For reasons of space and editorial exigency it has been possible to include only approximately one-third of the contributions so willingly provided by our informants. The authors wish to thank all those who told us the stories of their lives; even if they were not incorporated into the final published text, every contribution without exception was of the greatest value in enabling us to build a total picture of Russian emigration since 1917. Without this, it would have been impossible to write this book.

The authors' special thanks are due to the Markish family: Madame Esther Markish, Dr Simon Markish and Mr David Markish, whose generous help in enabling the authors to meet a large number of their informants greatly assisted the gathering of material for this book.

The authors are grateful to Christine Stone, whose idea this was and who has been extremely helpful with the long job of editing; Louise Pirn, who helped to shape a very difficult manuscript; Brenda Thomson, who after heroic labours put the manuscript into its final form; Richard Davies of the Leeds Russian Archive; Professor Marc Raeff; Sir Isaiah and Lady Berlin; Dr Harold Shukman; Dr Michael Heller; Mr and Mrs Kirill Fitzlyon; Professor and Mrs Lionel Kochan; and the staffs of the Bodleian Library, Oxford, and the School of Slavonic and East European Studies, University of London.

Norman Stone
Michael Glenny
October 1989

57. No Free World

Eduard Limonov

Eduard Limonov was born in 1944 in Kharkov, the son of a Soviet Army officer. He became a novelist and, as his books could not be published in the USSR, emigrated to the West.

--- PROVIDED DATA ---

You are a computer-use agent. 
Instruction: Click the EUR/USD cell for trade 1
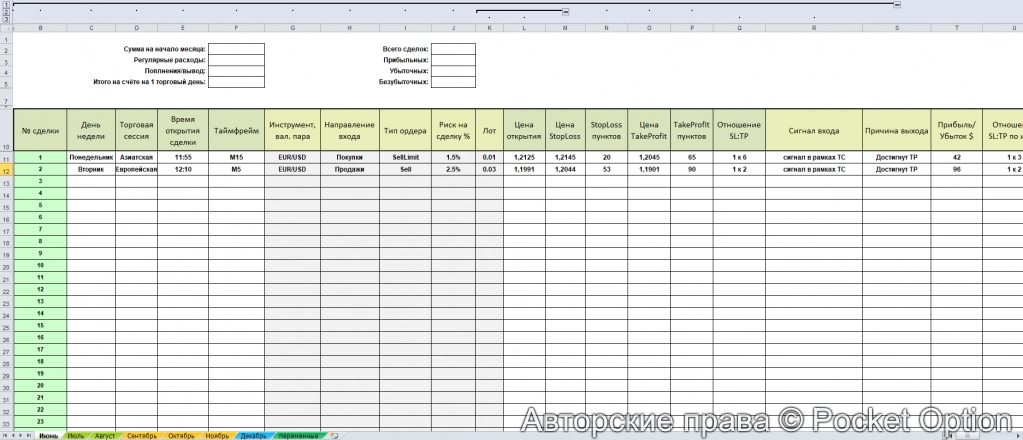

--- EXERCISE AIM ---
Answer these from the acknowledgments text about Russian emigration:
1. About what share of the informants' contributions made it into the book?
2. Which archive is Richard Davies connected with?
3. Where and in what year was Eduard Limonov born?

--- THE RESULT ---
1. Approximately one-third.
2. The Leeds Russian Archive.
3. Kharkov, in 1944.